What to produce
Please give a word-for-word repeat of the line containing "Go to previous pay period arrow" and all lines that come after it in the entries below, ending at the last line.

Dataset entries

----

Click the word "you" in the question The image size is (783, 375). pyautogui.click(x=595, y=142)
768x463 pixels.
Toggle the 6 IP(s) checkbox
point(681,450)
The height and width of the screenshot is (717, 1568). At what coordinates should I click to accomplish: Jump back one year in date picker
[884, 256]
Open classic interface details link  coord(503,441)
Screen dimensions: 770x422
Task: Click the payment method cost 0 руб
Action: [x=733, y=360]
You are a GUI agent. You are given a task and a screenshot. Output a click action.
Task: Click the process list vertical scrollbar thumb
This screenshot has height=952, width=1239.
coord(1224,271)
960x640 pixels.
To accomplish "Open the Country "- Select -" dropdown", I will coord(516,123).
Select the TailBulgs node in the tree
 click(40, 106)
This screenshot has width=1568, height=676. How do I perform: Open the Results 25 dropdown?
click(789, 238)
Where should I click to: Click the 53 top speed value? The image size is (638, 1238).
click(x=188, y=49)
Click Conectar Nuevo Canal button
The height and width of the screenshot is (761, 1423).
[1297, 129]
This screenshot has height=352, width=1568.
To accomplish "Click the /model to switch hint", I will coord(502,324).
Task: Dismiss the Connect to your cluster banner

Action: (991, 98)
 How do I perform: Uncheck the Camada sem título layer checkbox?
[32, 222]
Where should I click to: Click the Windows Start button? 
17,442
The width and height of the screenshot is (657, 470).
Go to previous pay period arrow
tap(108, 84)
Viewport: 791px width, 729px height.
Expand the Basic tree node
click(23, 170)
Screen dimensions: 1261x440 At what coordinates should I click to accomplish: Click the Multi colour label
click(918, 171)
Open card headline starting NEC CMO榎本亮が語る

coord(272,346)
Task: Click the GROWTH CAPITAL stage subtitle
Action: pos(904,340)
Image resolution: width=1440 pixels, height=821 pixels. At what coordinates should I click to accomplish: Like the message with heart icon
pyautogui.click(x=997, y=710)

----

Response for this exercise
Go to previous pay period arrow
tap(108, 84)
Viewport: 791px width, 729px height.
Expand the Basic tree node
click(23, 170)
Screen dimensions: 1261x440 At what coordinates should I click to accomplish: Click the Multi colour label
click(918, 171)
Open card headline starting NEC CMO榎本亮が語る

coord(272,346)
Task: Click the GROWTH CAPITAL stage subtitle
Action: pos(904,340)
Image resolution: width=1440 pixels, height=821 pixels. At what coordinates should I click to accomplish: Like the message with heart icon
pyautogui.click(x=997, y=710)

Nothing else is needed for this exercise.